Paper
23 June 2006 Nigel and the optical sky brightness at Dome C, Antarctica
Suzanne L. Kenyon, Michael C. B. Ashley, Jon Everett, Jon S. Lawrence, John W. V. Storey
Author Affiliations +
Abstract
The brightness of the night sky at an astronomical site is one of the principal factors that determine the quality of available optical observing time. At any site the optical night sky is always brightened with airglow, zodiacal light, integrated starlight, diffuse Galactic light and extra-galactic light. Further brightening can be caused by scattered sunlight, aurorae, moonlight and artificial sources. Dome C exhibits many characteristics that are extremely favourable to optical and IR astronomy; however, at this stage few measurements have been made of the brightness of the optical night sky.

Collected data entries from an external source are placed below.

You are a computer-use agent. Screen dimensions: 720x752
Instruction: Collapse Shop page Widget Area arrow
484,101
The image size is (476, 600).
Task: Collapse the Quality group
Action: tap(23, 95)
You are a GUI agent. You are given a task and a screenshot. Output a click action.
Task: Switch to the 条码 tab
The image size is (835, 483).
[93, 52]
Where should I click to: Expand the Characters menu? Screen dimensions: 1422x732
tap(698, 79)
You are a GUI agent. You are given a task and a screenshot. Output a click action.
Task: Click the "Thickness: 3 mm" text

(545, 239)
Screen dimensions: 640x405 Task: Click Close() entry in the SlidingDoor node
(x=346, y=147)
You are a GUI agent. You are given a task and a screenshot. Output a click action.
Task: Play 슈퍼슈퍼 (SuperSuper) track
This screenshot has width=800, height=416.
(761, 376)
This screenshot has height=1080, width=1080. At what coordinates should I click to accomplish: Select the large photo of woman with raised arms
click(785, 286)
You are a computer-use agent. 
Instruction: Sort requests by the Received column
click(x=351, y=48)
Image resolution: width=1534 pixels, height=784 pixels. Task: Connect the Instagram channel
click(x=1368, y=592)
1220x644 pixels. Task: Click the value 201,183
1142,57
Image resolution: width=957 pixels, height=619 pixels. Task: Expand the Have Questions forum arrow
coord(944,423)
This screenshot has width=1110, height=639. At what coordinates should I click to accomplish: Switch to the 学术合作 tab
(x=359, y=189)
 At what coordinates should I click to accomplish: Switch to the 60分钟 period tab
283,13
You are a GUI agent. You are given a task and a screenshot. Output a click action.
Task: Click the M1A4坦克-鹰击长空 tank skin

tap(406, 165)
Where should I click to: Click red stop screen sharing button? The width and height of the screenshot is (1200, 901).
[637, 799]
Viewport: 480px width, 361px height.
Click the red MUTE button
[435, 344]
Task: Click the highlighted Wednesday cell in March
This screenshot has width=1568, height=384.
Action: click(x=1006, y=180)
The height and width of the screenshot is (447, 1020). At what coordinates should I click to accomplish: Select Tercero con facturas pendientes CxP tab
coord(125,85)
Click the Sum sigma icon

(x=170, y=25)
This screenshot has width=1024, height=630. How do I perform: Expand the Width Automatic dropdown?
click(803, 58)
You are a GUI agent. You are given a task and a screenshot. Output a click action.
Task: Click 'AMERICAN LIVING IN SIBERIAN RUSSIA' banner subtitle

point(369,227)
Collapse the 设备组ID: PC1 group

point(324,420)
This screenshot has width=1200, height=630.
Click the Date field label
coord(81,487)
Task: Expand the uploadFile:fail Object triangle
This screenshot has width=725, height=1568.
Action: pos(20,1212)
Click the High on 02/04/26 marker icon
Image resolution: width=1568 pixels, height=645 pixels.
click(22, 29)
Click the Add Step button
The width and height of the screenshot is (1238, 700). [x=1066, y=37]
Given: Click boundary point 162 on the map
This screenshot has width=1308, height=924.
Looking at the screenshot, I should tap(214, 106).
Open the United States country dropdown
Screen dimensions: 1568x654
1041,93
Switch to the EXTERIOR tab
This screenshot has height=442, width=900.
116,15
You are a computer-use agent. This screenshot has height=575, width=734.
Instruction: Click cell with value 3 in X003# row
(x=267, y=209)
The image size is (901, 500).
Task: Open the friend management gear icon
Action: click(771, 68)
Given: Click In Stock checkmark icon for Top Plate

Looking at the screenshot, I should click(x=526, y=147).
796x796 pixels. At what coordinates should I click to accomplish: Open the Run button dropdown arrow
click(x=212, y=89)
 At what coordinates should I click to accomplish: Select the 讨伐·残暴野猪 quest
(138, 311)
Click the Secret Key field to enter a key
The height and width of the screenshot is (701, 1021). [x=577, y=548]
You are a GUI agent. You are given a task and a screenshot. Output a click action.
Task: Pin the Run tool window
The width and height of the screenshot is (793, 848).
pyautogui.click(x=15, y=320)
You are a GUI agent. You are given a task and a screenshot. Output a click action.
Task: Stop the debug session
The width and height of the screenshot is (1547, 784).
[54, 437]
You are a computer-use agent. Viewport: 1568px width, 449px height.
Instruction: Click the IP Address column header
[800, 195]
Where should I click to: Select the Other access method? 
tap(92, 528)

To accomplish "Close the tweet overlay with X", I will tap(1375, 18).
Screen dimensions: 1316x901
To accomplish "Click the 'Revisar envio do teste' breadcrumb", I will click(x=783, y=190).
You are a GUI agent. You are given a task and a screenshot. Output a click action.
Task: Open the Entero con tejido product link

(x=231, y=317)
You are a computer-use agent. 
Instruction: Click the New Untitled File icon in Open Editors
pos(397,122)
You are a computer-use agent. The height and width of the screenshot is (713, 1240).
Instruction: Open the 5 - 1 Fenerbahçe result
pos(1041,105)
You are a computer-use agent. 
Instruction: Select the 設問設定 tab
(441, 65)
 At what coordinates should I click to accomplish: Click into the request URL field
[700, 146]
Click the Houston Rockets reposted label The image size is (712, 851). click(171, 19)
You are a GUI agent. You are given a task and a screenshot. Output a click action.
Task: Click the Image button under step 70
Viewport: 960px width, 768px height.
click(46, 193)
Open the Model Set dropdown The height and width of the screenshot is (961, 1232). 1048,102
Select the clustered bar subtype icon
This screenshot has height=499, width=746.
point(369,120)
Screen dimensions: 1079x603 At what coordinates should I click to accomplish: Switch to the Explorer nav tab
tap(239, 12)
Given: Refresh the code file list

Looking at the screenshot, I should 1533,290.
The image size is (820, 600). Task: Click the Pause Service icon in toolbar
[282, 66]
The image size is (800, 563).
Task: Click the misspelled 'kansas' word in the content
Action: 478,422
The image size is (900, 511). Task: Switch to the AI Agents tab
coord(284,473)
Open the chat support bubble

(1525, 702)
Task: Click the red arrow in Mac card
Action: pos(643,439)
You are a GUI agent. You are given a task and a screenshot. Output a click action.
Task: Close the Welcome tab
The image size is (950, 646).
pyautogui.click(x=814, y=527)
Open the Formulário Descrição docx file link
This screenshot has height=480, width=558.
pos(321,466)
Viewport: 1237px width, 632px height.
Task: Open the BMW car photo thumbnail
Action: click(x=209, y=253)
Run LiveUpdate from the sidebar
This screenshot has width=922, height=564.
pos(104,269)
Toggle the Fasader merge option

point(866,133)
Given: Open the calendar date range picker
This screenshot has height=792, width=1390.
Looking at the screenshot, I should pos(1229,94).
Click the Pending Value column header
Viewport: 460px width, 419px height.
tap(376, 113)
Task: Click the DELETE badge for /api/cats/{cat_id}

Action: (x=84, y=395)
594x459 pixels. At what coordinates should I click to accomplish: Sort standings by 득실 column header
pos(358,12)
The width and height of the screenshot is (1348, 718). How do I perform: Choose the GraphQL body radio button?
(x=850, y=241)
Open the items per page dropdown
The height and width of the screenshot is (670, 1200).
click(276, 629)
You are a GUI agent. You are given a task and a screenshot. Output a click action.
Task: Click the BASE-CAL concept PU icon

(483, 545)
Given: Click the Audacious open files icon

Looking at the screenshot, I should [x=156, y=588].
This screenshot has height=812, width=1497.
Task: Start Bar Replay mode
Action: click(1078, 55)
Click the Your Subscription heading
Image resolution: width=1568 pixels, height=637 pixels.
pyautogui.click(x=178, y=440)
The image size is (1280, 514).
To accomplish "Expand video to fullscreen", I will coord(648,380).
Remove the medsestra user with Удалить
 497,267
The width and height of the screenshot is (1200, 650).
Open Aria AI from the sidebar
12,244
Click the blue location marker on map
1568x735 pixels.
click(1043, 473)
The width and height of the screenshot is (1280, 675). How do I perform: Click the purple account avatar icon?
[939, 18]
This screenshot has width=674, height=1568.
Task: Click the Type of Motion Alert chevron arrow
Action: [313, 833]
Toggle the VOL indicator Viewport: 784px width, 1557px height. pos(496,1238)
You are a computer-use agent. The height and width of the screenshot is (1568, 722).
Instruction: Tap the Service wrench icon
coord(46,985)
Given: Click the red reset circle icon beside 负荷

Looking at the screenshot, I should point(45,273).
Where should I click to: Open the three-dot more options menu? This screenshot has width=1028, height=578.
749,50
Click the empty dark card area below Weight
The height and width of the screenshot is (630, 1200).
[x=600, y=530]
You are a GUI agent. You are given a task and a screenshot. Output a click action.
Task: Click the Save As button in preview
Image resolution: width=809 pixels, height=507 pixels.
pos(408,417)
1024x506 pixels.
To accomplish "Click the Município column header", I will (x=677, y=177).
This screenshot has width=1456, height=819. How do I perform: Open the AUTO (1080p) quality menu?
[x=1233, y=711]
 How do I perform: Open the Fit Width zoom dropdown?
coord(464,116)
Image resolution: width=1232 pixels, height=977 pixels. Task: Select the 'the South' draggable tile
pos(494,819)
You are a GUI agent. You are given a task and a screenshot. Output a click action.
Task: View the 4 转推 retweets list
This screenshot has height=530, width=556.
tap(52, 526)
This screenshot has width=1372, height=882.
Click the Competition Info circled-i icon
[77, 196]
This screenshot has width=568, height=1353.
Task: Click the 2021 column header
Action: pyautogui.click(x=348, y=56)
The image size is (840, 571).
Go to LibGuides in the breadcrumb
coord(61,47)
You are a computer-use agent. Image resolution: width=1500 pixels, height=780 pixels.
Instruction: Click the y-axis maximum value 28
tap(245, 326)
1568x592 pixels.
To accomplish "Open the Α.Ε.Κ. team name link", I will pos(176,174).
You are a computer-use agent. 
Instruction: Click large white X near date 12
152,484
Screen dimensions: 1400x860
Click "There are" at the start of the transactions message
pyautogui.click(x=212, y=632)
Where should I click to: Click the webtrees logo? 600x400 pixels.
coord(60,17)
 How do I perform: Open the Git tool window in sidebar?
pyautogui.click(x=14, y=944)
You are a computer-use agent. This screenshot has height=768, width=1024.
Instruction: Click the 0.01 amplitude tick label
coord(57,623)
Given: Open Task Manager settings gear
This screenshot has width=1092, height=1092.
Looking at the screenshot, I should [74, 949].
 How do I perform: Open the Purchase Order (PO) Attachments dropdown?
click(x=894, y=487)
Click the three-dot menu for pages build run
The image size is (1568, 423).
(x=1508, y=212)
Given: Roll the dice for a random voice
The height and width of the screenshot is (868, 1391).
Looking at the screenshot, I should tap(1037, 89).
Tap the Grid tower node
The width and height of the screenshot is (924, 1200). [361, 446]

Nigel is a fibre-fed UV/visible grating spectrograph with a thermoelectrically cooled 256 × 1024 pixel CCD camera, and is designed to measure the twilight and night sky brightness at Dome C from 250 nm to 900 nm. We present details of the design, calibration and installation of Nigel in the AASTINO laboratory at Dome C, together with a summary of the known properties of the Dome C sky.
© (2006) COPYRIGHT Society of Photo-Optical Instrumentation Engineers (SPIE). Downloading of the abstract is permitted for personal use only.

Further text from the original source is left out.